### Study text:
Ars legendi Awards
Each year, the Stifterverband für die Deutsche Wissenschaft grants the Ars legendi Award for excellent academic teaching at the suggestion of the German Rectors' Conference (HRK), as well as the Ars legendi Departmental Awards, which take up the approach and perpetuate the award in individual disciplines.
Ars legendi Award for Excellent Academic Teaching
The award is intended to highlight the special importance of academic teaching for the education of young academics. The award is intended to create a career-enhancing incentive to become involved in university teaching and to promote it beyond one's own sphere of influence. Until 2012, the award was presented in annually changing disciplines or subject groups. Since 2013, the concept has been realigned: Instead of a discipline or subject group, a specific teaching situation now forms the focus of the call for entries. The award is endowed with 30,000 euros.
The Ars legendi Award is one of the core elements in the Stifterverband's programmatic focus on raising the status of academic teaching. In addition, the quality of teaching is to be established as a central quality criterion for universities and profiled as a strategic goal of university quality management.
The current calls for entries for the Ars legendi Teaching Award can be found on the Stifterverband’s website.
Ars legendi Departmental Awards
Ars legendi departmental awards are awarded in four disciplines:
- Medicine: The first of these was the introduction in 2010 of an award for excellent teaching in university medicine. This is an award jointly presented by the Stifterverband and the Medizinischer Fakultätentag of the Federal Republic of Germany, which is endowed with 30,000 euros and awarded annually.
- Mathematics and Natural Sciences: In 2013, the Stifterverband, the German Mathematical Society, the German Physical Society, the German Chemical Society and the Association for Biology, Biosciences & Biomedicine in Germany offered an award for excellent university teaching in mathematics and the natural sciences for the first time. It is endowed with a total of 20,000 euros and is awarded annually in four categories: life sciences, chemistry, mathematics and physics.
- Sports Sciences: The Stifterverband and the Departments' Association for Sports Science, in cooperation with the German Association for Sports Science, are offering the Ars legendi department award for excellent university teaching in sports science for the first time in 2017. The prize is endowed with 10,000 euros.
- Engineering and Computer Science: Since 2019, the department award for engineering and computer science has been awarded every two years by the Stifterverband in cooperation with the Konferenz der Fachbereichstage (KFBT) The prize is endowed with 15,000 euros.
Further information on the individual faculty awards and the respective calls for entries can be found on the Stifterverband’s website.
TUM's Awardees
Enabling interactive learning even in large events, always actively involving students, and creating a link between theory and practice – these are components of success for Dr. Stephan Krusche's teaching, which was awarded the Ars legendi department award 2020.
For Stephan Krusche it is important that students try things out for themselves – only then can there be sustainable learning success. With the specially developed learning platform Artemis, students can submit programming tasks in large lectures and receive direct feedback on them through automatic tests. This also shows, for example, where mistakes were made. In addition to programming tasks, there are various quizzes and modeling tasks that can be used to test students' understanding of the subject matter. The learning platform is now used in several large basic computer science lectures.

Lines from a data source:
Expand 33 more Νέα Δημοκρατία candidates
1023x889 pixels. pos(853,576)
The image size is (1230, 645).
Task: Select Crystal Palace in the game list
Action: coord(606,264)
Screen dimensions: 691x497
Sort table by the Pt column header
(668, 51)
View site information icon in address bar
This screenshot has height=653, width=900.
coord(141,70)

### Assigned task:
Please answer these questions about the awards text above, numbering each answer to match:
1. Since which year has a specific teaching situation been the focus of the call for entries for the Ars legendi Award for Excellent Academic Teaching?
2. How much is the departmental award for sports science endowed with?
3. What is the name of the learning platform developed for Stephan Krusche's teaching?

### Problem solution:
1. 2013
2. 10,000 euros
3. Artemis